[Opening Provided data section]
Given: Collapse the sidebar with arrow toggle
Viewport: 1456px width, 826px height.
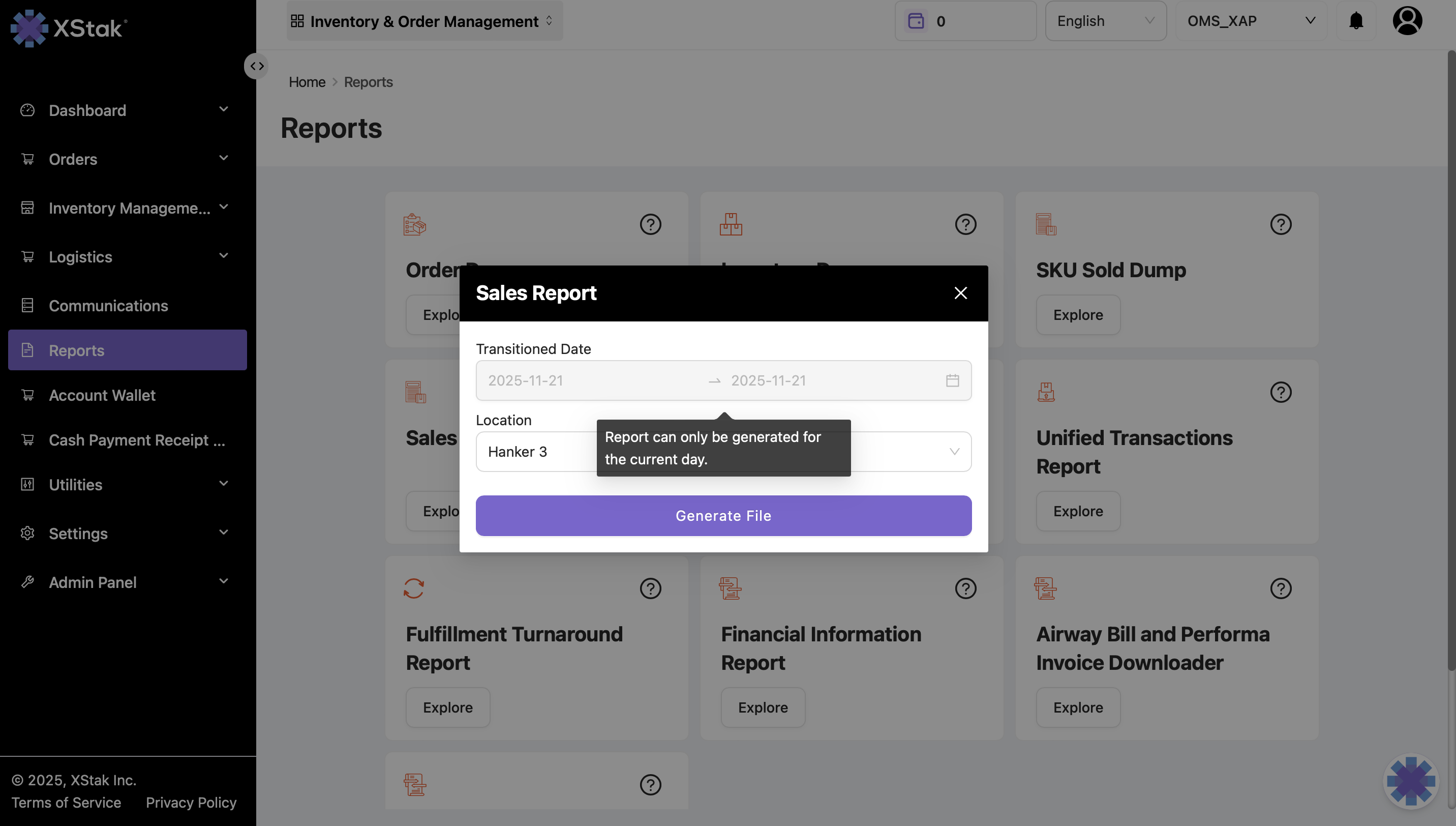Looking at the screenshot, I should [x=257, y=66].
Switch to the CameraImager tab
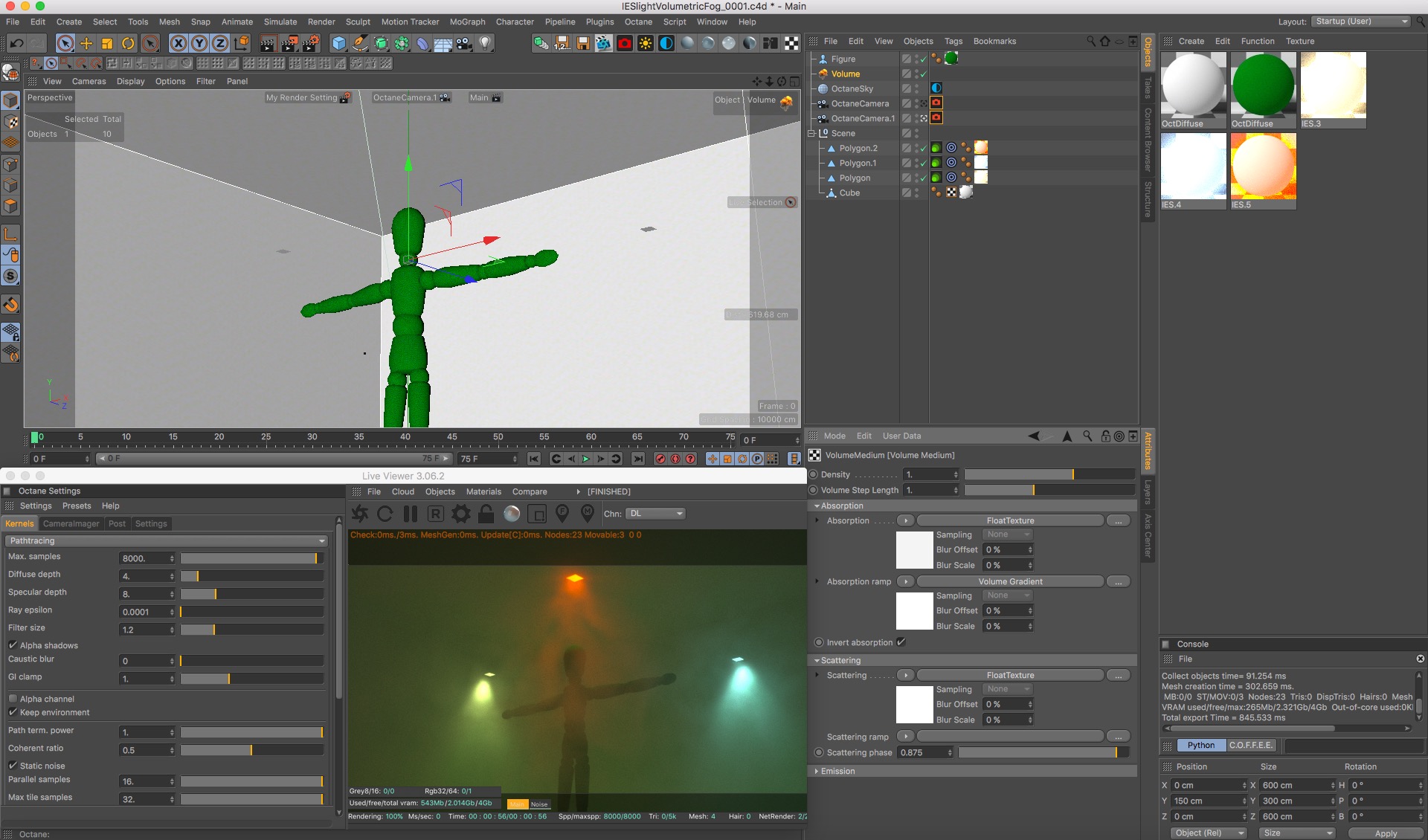Viewport: 1428px width, 840px height. coord(71,523)
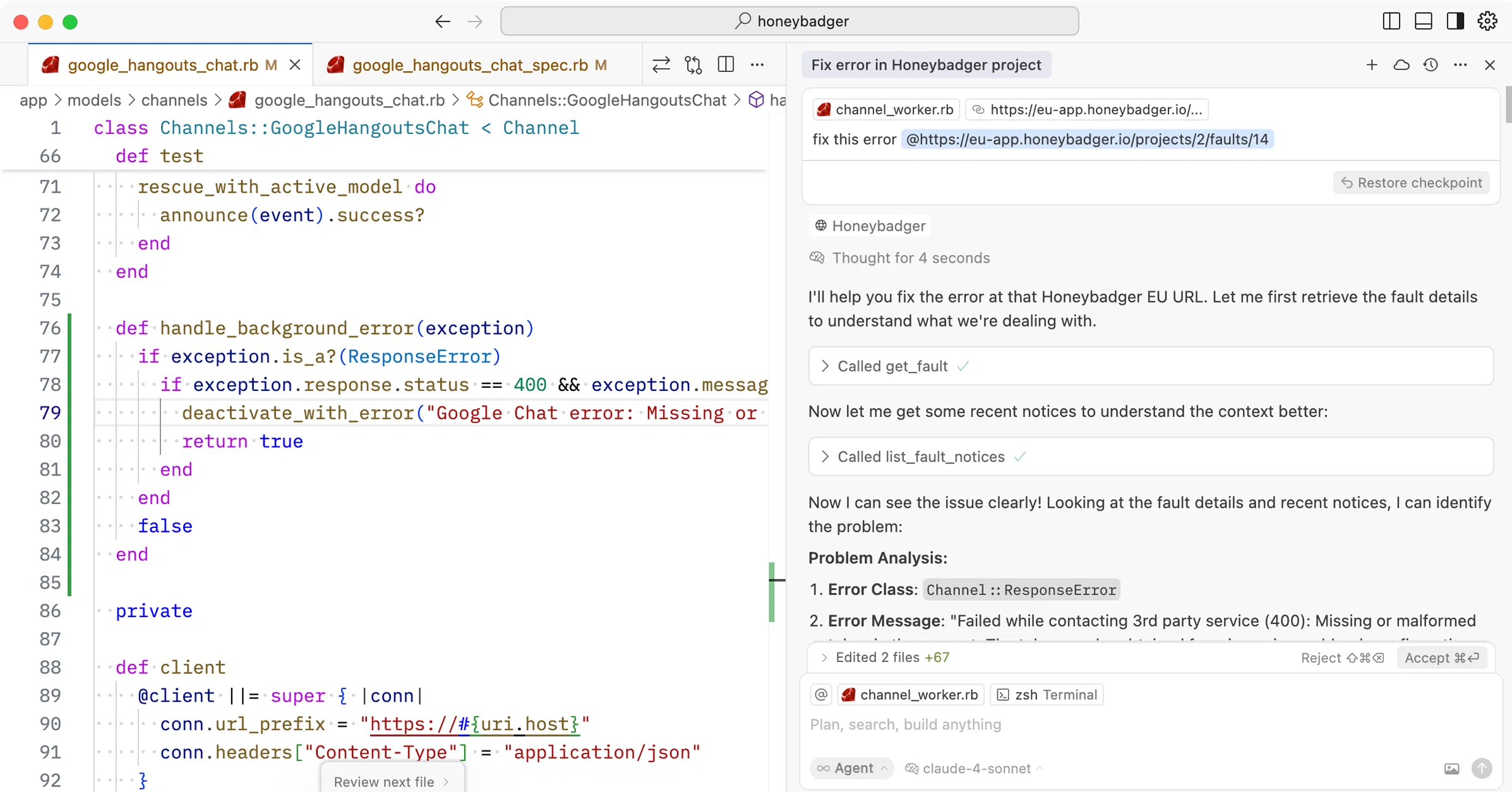This screenshot has height=792, width=1512.
Task: Click the swap arrows icon in editor toolbar
Action: (x=661, y=64)
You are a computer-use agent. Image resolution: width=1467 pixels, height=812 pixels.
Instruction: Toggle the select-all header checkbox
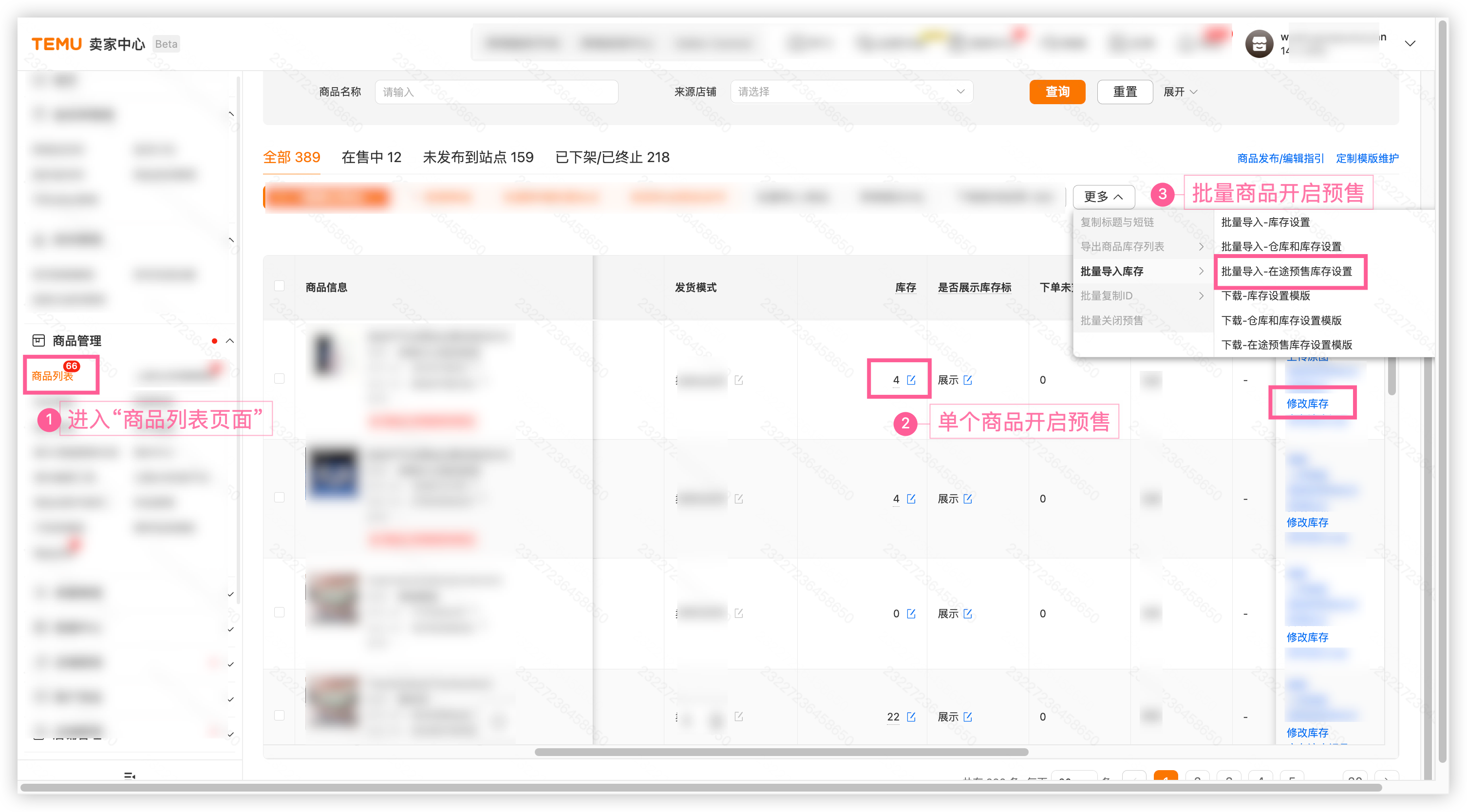click(279, 286)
[Closing Provided data section]
Please transcribe all of the records above exactly, leaving out any pictures.

* Solution *
Given: Collapse the sidebar with arrow toggle
Viewport: 1456px width, 826px height.
Looking at the screenshot, I should [x=257, y=66].
Switch to the CameraImager tab
Viewport: 1428px width, 840px height. coord(71,523)
This screenshot has height=792, width=1512.
Task: Click the swap arrows icon in editor toolbar
Action: (x=661, y=64)
You are a computer-use agent. Image resolution: width=1467 pixels, height=812 pixels.
Instruction: Toggle the select-all header checkbox
click(279, 286)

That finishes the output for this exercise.